Agostino Casillo si presenta alle elezioni dei prossimi 28 e 29 ottobre ed afferma: “Costruiremo insieme la città di domani”.
"Costruiremo la casa di tutti quelli che non si sono arresi", esordisce laconico Agostino Casillo, candidato a sindaco nella prossima tornata elettorale del 28 e 29 ottobre a San Giuseppe Vesuviano. Poco meno di trent’anni, studi politologico-amministrativi, dirigente d’azienda, impegnato da sempre nel sociale in battaglie civiche con il Collettivo Vocenueva, di cui è uno degli animatori fin dagli inizi.
“La nostra proposta – dice Casillo – arriva da lontano, perché è frutto di cinque anni di lavoro sul territorio. Oggi abbiamo incontrato il sostegno di tanti cittadini che, come noi, sentono il bisogno di voltare pagina.”. Una candidatura giovane ma costruita sul campo, proposta da Vocenueva e da numerosi esponenti della società civile, riuniti nella lista “Libera San Giuseppe”, che ha incontrato anche il sostegno del Partito Democratico. Un progetto di paese che avrà al centro i cittadini, la cura del territorio e la vivibilità. “Quello che vogliamo costruire è un paese normale: un asilo pubblico, un sistema di supporto alle nuove imprese, uno spazio verde polifunzionale nell’area della ex stazione FFSS, una rete di assistenza civica.

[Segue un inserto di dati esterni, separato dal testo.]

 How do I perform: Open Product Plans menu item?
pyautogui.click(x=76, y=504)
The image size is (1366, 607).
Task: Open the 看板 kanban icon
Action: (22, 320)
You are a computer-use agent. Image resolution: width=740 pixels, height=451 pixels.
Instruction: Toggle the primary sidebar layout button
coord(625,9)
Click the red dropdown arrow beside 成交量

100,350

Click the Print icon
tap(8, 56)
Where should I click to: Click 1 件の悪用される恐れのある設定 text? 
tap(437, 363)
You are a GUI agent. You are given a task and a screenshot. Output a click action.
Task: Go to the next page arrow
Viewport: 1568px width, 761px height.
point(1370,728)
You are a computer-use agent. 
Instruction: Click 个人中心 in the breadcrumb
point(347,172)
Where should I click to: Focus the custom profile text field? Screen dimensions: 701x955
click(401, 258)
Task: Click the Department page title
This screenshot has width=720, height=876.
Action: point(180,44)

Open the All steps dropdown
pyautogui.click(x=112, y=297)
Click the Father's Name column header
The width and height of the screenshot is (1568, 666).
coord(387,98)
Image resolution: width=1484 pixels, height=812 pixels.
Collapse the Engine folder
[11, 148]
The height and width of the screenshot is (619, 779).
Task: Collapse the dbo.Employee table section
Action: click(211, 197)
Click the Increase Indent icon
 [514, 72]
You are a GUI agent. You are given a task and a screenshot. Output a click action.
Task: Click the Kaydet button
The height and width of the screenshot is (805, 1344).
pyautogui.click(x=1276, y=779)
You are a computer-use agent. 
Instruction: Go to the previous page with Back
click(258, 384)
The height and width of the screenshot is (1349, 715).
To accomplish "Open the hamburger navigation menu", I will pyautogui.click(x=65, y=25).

Renderemo la casa comunale un luogo aperto e trasparente in cui ogni singolo cittadino senta di essere protagonista di un progetto condiviso.”
A un mese dall’appuntamento elettorale è già cominciata la campagna di comunicazione con cui Casillo e le liste che lo sostengono proveranno ad arrivare ai cittadini. “Anche in questo abbiamo voluto porci in discontinuità con la vecchia politica. La nostra sarà una campagna dai costi molto contenuti, attenta all’ambiente, che punterà soprattutto sulla presenza fisica nei quartieri e fra la gente. Vogliamo parlare con tutti per capire quali siano le reali esigenze dei cittadini, spiegando bene la nostra proposta, chiedendo l’aiuto di ciascuno per migliorarla. Utilizzeremo molto la rete, gireremo a piedi ed in bicicletta. Tutto cambia”.